Ankara believes it faces security threats from Manbij, Ain Al-Arab and the Tal Rifat district of Aleppo, which it considers bases for hostile groups.
Erdogan announced on Monday that he would launch the offensive into northern Syria to push back the YPG, and secure a 30 kilometer safe zone to settle Syrian refugees currently living in Turkey.
However, a potential military operation — after three previous offensives — does not seem to have received approval from the US for the time being.
“We recognize Turkey’s legitimate security concerns on Turkey’s southern border, but any new offensive would further undermine regional stability and put at risk US forces and the coalition’s campaign against ISIS (Daesh),” US State Department spokesperson Ned Price said on May 24 in a press briefing.
Colin P. Clarke, director of research at The Soufan Group, thinks that anti-Daesh operations in Turkey can have a significant impact on the group’s presence in the region.
“Even when Daesh still held its territorial ‘caliphate,’ it was dispatching operatives to Turkey to lay the groundwork for financial and logistical support networks.
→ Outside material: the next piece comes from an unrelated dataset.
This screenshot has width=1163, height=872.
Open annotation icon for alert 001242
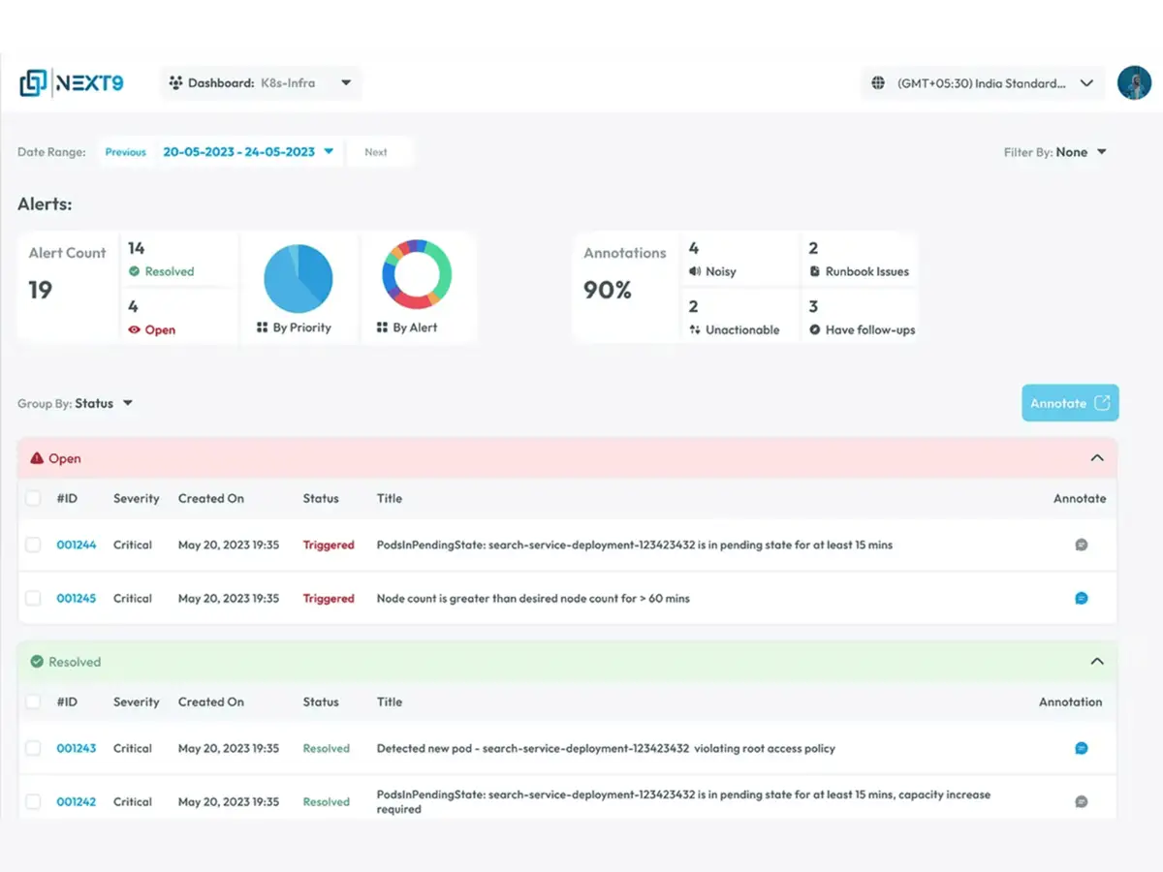1081,802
Those networks have paid off for Daesh, as it’s allowed the leadership consistent access to money,” he told Arab News.
According to Clarke, the Turkish government should be incentivized to crack down even harder on Daesh, but there is some concern about a backlash, including terror attacks inside Turkey.
Daesh members have carried out a number of attacks across the country, including at least 10 suicide bombings, seven bombings, and four armed attacks, which have killed 315 people and injured hundreds of others to date.